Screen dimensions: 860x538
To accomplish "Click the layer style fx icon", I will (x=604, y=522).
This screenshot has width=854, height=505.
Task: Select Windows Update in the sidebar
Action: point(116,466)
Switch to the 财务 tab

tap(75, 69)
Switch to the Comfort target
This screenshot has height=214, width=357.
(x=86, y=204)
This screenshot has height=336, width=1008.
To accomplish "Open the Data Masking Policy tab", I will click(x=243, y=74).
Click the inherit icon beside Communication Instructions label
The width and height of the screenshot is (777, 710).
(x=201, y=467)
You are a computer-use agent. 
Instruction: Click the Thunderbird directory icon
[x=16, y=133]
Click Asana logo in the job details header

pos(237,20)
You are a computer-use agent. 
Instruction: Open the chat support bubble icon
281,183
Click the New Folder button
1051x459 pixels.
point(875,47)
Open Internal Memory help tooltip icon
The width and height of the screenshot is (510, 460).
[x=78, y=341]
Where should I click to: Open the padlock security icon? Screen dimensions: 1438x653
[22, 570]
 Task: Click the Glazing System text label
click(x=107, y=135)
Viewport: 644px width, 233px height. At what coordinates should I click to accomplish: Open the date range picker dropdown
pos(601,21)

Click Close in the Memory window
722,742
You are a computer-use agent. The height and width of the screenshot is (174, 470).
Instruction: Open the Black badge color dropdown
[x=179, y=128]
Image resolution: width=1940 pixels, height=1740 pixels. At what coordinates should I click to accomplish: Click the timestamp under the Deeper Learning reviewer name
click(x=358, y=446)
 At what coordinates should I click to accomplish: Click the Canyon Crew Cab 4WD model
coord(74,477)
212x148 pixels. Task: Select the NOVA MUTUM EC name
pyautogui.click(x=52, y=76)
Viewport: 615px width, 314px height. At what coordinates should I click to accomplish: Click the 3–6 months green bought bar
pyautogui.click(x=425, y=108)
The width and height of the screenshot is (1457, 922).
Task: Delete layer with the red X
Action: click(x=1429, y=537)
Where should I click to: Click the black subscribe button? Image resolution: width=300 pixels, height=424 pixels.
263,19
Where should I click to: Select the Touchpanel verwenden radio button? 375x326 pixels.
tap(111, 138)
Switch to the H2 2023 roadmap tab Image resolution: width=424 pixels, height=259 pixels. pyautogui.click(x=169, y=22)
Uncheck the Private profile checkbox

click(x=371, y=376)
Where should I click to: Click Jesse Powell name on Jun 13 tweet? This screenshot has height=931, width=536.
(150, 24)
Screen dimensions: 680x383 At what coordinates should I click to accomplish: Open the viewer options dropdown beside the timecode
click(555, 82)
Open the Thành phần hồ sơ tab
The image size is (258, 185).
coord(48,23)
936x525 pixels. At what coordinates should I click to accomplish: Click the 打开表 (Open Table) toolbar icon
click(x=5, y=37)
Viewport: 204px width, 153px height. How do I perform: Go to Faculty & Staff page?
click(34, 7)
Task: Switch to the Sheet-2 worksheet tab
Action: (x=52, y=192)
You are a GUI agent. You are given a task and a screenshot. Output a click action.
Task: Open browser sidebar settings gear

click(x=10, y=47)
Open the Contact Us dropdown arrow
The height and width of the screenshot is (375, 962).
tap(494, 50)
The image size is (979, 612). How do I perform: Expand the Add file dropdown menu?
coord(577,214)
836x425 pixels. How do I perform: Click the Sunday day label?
────────────────────
» **Instructions to follow**: Produce the number of lines in the data containing the string "agent", with nothing added.

» **Exercise result**: 4